Content starts
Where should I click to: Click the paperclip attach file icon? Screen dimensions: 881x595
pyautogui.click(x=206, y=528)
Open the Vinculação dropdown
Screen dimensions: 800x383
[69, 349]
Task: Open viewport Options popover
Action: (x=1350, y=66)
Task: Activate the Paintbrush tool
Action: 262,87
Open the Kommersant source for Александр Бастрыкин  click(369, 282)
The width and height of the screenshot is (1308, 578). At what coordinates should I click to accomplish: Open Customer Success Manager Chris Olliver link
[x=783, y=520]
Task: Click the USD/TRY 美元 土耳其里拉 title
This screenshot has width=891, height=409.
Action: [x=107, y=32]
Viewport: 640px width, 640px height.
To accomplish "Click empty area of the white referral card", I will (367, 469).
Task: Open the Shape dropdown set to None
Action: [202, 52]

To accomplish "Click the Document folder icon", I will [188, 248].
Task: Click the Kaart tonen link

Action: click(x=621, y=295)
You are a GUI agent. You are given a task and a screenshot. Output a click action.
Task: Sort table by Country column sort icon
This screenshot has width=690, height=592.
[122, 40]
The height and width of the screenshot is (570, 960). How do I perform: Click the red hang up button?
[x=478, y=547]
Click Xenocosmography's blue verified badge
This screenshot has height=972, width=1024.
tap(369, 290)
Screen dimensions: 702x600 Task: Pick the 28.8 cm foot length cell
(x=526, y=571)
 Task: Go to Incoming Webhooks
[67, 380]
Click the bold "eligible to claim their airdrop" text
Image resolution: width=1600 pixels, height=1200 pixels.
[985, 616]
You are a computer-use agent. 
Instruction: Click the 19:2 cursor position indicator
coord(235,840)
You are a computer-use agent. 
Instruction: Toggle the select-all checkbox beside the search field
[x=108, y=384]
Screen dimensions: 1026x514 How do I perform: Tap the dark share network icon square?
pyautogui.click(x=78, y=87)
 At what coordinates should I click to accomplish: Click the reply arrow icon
Content ends
EXERCISE PROMPT: Starting with the first record, copy everything through the final one exactly.

THE COMPLETED TASK:
Where should I click to: Click the paperclip attach file icon? Screen dimensions: 881x595
pyautogui.click(x=206, y=528)
Open the Vinculação dropdown
Screen dimensions: 800x383
[69, 349]
Task: Open viewport Options popover
Action: (x=1350, y=66)
Task: Activate the Paintbrush tool
Action: 262,87
Open the Kommersant source for Александр Бастрыкин  click(369, 282)
The width and height of the screenshot is (1308, 578). At what coordinates should I click to accomplish: Open Customer Success Manager Chris Olliver link
[x=783, y=520]
Task: Click the USD/TRY 美元 土耳其里拉 title
This screenshot has width=891, height=409.
Action: [x=107, y=32]
Viewport: 640px width, 640px height.
To accomplish "Click empty area of the white referral card", I will (367, 469).
Task: Open the Shape dropdown set to None
Action: [202, 52]

To accomplish "Click the Document folder icon", I will [188, 248].
Task: Click the Kaart tonen link

Action: click(x=621, y=295)
You are a GUI agent. You are given a task and a screenshot. Output a click action.
Task: Sort table by Country column sort icon
This screenshot has width=690, height=592.
[122, 40]
The height and width of the screenshot is (570, 960). How do I perform: Click the red hang up button?
[x=478, y=547]
Click Xenocosmography's blue verified badge
This screenshot has height=972, width=1024.
tap(369, 290)
Screen dimensions: 702x600 Task: Pick the 28.8 cm foot length cell
(x=526, y=571)
 Task: Go to Incoming Webhooks
[67, 380]
Click the bold "eligible to claim their airdrop" text
Image resolution: width=1600 pixels, height=1200 pixels.
[985, 616]
You are a computer-use agent. 
Instruction: Click the 19:2 cursor position indicator
coord(235,840)
You are a computer-use agent. 
Instruction: Toggle the select-all checkbox beside the search field
[x=108, y=384]
Screen dimensions: 1026x514 How do I perform: Tap the dark share network icon square?
pyautogui.click(x=78, y=87)
 At what coordinates should I click to accomplish: Click the reply arrow icon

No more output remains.